HOUSE prices in the North West have risen sharply over the past three months, with officials predicting a boom in opportunities for investors in 2006.
The figures for house prices between February and April were released this month by Land Registry - the official body in charge of storing details about land transactions in the UK - and show a rise of
7.63% in North West prices compared with the same period last year.
The news suggests an increase from the comparatively steady rise of 5.4% predicted for 2006 and could see a return to the 'property boom' of 2003 and 2004, which saw national rises of 21.8% and 15.7% respectively.
Other figures released by the Land Registry showed that the actual volume of houses being sold was also on the increase, with a total of 2,618 buildings changing hands compared with 1,805 last year.
All these figures mean the North West is now the second strongest region in the housing and property market - news that was backed up by another survey taken with exhibitioners preparing for tomorrow's Property Investor and Homebuyer Show at Manchester's G-Mex Centre.
More than 70% of the exhibitors said during the past few years, the Northern housing market had grown to the stage where it now rivals the strong Southern market for investment opportunities.
Nick Clark, managing director of the exhibition, said: 'The results of our survey show that while London is leading the current property boom, industry experts believe you shouldn't discount the North.
'With lower house prices and high demand, there are plenty of opportunities for shrewd investors who are looking to make money out of property and homebuyers who want to get their first step on the property ladder.'
Louis Mann, sales director of investment company Validus, agreed, adding: 'Buy-to-let investors should keep their eyes on the North.

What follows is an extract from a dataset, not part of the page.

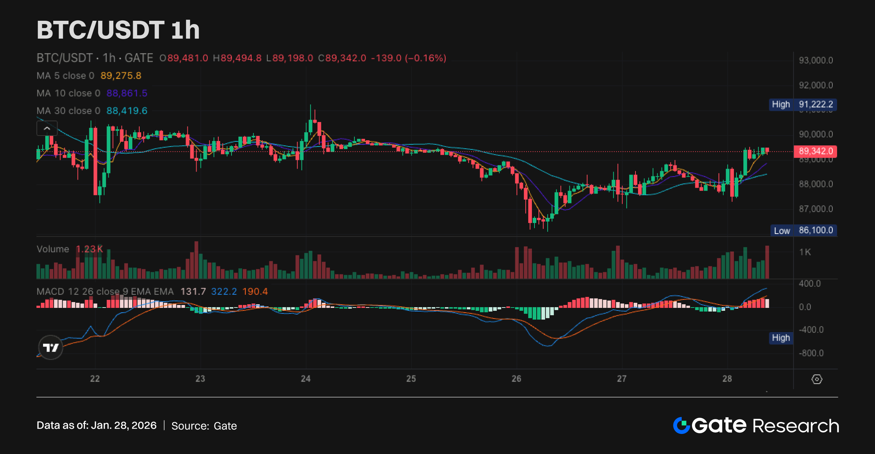This screenshot has height=454, width=875.
Task: Select the MA 30 close indicator legend
Action: tap(69, 111)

'Property prices are still lower than in the South and for the investor this means a lower 'ticket price' to purchase the property, which is great for cash flow.'
One of the main reasons for the boom is thought to be the amount of money poured into the region.
The Commonwealth Games in Manchester 2002, Liverpool's status as the Capital of Culture in 2008 and plans for a second Runcorn-Widnes bridge have added to the feeling of regeneration and improvement in the area.

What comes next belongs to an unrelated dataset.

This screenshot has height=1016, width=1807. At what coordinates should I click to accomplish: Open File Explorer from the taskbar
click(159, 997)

Christopher Hall, president of the National Association of Estate Agents, is encouraged by the boom and predicts property values could double within a decade.
However, statistics from property company Up My Street suggest house prices in Halton continued to be well below the national average, down from £150,895 to £145,720 between January and March compared with the end of last year.
Another survey by mortgage lender Halifax, released this week, suggests Halton might be following a national trend, which is for properties in urban areas to be cheaper than rural ones.
While the news might not be that surprising, the size of the difference is staggering.
The average house in a rural location is said to be £208,699, compared with £176,115 in an urban area.
This news means far fewer first-time buyers live in the countryside than in the towns.
Martin Ellis, chief economist at Halifax, said: 'Housing market conditions are particularly tough for those living in rural areas.
'Higher house prices combined with lower average earnings mean property is less affordable than urban areas.
'This is making it especially difficult for first-time buyers to get a foot on the property ladder while, at the same time, there is less provision of social housing.